▶ EXERCISE DETAILS
Report how many lines of the records below include the word "first". Give nothing but the number.

▶ Records from a dataset
——————————

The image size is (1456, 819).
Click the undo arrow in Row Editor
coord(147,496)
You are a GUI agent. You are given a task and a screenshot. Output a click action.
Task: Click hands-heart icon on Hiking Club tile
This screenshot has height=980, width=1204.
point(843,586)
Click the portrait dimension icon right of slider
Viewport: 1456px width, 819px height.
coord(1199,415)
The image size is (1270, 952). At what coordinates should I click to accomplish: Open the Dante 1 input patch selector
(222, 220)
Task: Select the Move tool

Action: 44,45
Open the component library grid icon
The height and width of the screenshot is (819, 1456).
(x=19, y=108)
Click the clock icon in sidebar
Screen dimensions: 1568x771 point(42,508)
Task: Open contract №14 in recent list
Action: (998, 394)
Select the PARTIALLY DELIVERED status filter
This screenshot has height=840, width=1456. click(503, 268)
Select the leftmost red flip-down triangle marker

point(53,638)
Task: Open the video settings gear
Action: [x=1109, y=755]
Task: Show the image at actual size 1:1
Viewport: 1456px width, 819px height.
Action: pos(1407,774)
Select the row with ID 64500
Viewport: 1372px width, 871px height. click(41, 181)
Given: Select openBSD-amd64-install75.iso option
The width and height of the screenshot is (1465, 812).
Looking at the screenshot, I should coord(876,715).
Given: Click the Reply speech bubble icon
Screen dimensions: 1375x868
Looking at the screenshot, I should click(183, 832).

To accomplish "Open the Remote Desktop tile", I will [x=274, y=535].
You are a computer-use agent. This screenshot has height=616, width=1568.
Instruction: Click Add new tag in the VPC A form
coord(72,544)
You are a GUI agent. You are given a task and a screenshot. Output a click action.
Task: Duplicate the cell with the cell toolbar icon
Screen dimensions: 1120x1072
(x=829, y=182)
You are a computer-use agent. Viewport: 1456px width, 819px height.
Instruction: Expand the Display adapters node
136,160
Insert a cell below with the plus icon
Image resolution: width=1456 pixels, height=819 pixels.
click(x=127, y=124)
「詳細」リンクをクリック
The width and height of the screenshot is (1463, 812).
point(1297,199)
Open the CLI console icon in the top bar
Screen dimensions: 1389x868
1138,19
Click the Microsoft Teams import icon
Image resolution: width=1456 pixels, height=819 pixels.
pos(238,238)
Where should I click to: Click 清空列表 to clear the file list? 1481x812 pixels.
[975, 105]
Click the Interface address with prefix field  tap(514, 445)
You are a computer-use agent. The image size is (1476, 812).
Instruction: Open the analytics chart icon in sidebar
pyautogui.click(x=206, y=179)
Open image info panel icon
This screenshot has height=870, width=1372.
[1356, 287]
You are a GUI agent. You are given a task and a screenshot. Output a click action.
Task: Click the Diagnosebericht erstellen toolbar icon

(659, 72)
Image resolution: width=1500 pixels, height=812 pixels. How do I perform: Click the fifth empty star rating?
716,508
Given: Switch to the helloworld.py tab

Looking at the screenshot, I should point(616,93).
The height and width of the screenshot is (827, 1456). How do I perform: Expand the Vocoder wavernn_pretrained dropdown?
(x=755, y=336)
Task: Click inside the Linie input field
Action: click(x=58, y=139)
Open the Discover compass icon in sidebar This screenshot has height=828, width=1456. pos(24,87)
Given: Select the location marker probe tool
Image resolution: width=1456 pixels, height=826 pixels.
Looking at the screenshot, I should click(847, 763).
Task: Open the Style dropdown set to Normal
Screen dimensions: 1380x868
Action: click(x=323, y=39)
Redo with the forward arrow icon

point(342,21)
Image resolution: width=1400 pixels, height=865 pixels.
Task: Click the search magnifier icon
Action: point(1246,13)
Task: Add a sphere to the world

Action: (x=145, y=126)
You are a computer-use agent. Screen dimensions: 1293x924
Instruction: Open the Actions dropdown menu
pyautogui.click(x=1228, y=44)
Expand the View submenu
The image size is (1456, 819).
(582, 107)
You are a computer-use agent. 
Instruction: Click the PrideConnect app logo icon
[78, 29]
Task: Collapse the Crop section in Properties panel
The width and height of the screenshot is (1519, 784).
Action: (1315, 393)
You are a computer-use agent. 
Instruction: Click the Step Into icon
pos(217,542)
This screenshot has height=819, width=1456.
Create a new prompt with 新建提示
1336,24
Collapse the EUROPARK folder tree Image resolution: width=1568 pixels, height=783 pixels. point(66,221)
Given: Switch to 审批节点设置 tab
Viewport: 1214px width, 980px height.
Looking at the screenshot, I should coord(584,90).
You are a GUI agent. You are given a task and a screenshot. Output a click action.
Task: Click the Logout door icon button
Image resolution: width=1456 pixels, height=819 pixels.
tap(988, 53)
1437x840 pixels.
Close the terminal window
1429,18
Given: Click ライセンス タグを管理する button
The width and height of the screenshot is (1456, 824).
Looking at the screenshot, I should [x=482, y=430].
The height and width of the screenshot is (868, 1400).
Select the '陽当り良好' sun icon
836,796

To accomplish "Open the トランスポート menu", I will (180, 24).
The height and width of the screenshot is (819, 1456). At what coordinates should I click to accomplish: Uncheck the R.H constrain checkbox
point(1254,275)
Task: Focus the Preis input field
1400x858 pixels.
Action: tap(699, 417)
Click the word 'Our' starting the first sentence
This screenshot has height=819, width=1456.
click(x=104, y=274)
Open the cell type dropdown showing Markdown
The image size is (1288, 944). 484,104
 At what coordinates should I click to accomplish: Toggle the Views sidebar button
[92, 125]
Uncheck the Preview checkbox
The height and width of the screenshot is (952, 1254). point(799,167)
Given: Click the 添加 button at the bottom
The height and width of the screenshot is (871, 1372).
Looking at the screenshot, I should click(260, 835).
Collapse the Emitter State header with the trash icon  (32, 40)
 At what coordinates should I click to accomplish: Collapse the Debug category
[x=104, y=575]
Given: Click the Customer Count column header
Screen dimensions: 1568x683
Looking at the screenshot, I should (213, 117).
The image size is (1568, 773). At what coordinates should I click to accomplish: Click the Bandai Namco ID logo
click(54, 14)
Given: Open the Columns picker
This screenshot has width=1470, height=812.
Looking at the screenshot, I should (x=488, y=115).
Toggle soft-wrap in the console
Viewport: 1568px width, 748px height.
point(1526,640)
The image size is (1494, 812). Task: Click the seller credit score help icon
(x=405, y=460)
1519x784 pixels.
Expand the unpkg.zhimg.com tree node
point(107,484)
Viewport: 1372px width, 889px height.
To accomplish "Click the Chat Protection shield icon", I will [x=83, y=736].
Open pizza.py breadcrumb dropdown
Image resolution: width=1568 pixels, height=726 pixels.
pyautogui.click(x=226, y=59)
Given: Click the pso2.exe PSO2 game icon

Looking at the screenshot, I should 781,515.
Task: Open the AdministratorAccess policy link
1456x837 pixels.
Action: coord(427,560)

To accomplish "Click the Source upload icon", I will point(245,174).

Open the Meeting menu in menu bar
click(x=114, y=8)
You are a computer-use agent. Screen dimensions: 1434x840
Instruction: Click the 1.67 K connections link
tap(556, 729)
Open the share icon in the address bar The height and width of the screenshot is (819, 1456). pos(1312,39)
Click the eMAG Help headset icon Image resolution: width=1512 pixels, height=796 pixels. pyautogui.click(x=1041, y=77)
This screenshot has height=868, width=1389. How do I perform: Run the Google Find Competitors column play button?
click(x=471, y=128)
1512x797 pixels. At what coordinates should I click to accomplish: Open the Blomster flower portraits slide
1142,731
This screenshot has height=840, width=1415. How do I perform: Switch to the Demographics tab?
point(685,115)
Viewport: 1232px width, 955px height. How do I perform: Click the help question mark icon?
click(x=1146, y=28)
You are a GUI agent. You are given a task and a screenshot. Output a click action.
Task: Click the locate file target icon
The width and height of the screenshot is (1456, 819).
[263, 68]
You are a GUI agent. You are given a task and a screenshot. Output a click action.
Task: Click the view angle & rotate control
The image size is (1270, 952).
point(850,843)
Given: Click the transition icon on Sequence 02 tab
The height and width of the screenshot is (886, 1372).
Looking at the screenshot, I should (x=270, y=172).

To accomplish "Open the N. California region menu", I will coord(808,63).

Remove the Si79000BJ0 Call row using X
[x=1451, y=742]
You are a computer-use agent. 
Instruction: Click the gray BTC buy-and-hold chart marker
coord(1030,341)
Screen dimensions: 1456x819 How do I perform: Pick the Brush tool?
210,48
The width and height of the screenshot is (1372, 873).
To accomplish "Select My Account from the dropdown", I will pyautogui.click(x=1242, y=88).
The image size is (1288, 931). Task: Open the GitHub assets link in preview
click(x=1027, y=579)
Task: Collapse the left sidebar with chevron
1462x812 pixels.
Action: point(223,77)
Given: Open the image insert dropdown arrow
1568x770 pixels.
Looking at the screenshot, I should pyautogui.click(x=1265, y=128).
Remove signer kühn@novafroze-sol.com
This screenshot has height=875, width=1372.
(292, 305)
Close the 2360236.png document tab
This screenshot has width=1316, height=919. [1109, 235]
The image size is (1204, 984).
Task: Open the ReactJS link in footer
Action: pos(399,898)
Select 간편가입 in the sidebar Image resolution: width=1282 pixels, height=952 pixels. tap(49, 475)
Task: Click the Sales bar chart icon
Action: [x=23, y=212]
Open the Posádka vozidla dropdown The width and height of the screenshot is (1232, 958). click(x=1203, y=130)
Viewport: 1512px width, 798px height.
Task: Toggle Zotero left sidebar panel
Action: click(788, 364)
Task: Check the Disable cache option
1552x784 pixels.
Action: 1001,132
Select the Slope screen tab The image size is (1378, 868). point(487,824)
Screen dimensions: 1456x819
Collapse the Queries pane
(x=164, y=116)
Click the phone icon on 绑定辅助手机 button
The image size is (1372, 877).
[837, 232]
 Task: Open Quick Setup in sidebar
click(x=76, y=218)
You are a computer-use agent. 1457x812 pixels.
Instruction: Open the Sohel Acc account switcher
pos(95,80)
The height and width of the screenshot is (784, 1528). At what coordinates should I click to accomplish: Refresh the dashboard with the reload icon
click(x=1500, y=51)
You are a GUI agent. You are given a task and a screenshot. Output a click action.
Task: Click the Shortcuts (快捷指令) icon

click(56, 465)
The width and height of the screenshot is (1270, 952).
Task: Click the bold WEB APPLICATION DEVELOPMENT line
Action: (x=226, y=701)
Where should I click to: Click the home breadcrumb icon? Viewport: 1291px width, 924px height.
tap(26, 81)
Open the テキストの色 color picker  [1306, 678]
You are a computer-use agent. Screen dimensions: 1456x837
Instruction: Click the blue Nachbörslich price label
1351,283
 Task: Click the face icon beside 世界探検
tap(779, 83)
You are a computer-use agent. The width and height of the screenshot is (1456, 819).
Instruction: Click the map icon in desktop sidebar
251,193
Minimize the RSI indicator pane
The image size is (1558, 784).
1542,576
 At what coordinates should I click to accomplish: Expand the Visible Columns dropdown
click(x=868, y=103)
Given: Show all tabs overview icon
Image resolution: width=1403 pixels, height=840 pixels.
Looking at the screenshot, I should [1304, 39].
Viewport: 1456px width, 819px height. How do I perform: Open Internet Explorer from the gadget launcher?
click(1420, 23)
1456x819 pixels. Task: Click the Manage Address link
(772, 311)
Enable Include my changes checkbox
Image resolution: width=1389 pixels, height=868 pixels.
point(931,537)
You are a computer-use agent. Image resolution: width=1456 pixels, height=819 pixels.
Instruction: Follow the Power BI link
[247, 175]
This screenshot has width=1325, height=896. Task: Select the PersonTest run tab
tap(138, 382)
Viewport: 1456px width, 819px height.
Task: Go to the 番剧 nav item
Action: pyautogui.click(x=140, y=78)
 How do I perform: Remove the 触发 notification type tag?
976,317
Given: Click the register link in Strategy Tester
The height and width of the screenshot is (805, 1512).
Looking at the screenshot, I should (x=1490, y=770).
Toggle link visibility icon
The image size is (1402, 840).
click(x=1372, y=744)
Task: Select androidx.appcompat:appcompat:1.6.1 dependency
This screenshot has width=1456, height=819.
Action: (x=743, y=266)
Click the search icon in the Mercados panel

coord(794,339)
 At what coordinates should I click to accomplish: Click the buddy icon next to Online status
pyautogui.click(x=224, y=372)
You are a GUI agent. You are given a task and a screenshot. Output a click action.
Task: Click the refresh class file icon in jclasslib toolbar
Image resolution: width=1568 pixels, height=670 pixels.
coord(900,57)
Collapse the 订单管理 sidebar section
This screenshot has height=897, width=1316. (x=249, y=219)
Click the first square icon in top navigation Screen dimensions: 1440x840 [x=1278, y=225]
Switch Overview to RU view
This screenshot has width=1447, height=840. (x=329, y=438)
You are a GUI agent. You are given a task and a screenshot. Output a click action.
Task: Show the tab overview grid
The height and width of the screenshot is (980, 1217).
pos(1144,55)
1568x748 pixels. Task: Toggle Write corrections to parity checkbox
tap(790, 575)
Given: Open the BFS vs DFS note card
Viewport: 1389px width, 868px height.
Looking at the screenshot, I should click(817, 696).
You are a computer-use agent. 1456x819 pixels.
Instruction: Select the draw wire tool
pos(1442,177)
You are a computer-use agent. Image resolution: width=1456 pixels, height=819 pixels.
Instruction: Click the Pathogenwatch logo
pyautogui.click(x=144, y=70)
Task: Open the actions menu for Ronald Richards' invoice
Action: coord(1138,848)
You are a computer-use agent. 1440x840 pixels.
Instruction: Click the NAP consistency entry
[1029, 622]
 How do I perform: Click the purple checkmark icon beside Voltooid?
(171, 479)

——————————

▶ EXPECTED OUTPUT
2